Provided data START
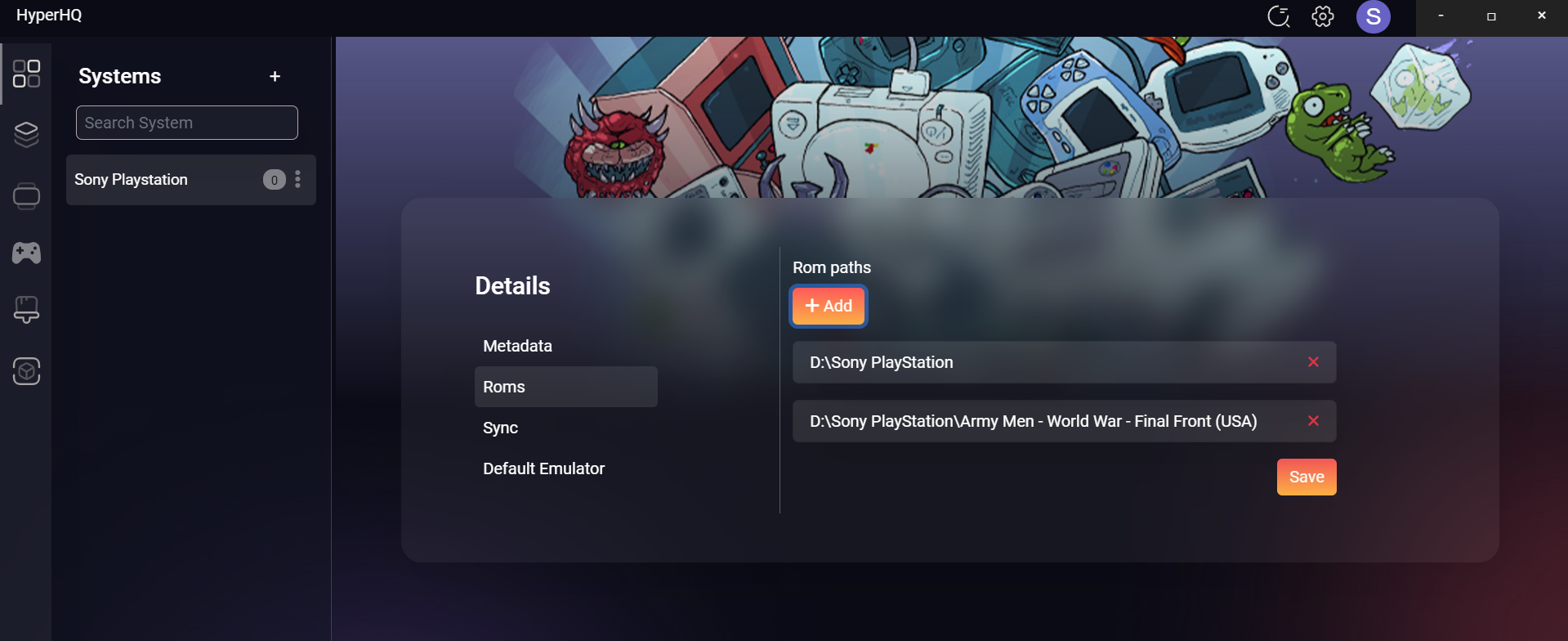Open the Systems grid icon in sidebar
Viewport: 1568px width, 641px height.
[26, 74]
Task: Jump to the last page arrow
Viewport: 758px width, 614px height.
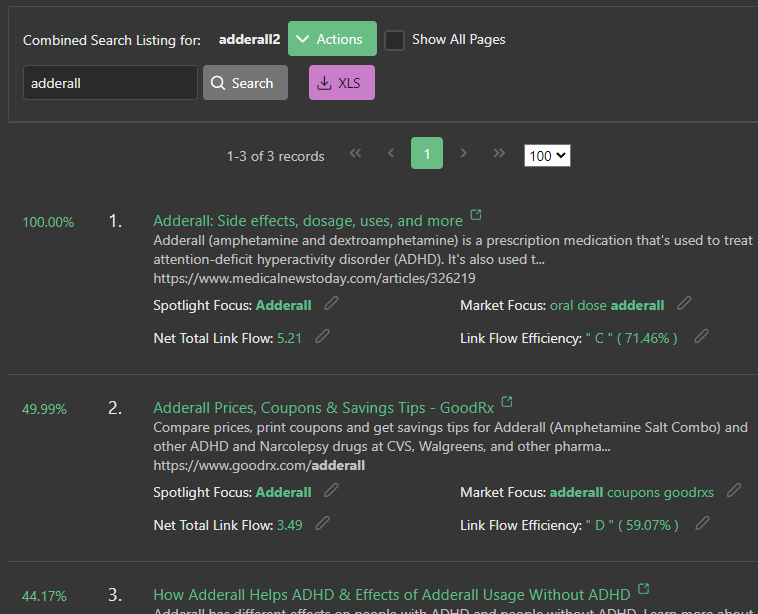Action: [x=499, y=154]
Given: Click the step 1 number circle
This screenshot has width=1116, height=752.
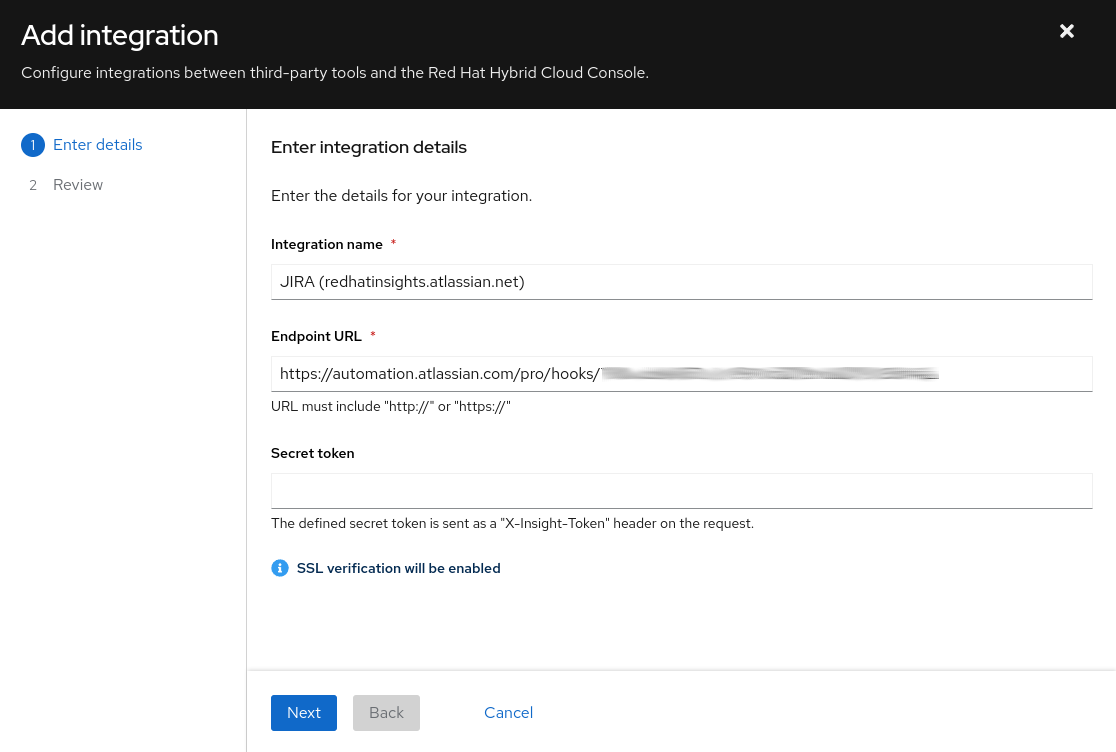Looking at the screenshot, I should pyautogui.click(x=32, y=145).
Provided data END
§ Problem to solve
Leaving out every picture, copy exactly the lines from the one that contains "Task: Jump to the last page arrow" through the end of the entries above.

§ Response to this task
Task: Jump to the last page arrow
Viewport: 758px width, 614px height.
Action: [x=499, y=154]
Given: Click the step 1 number circle
This screenshot has width=1116, height=752.
Looking at the screenshot, I should pyautogui.click(x=32, y=145).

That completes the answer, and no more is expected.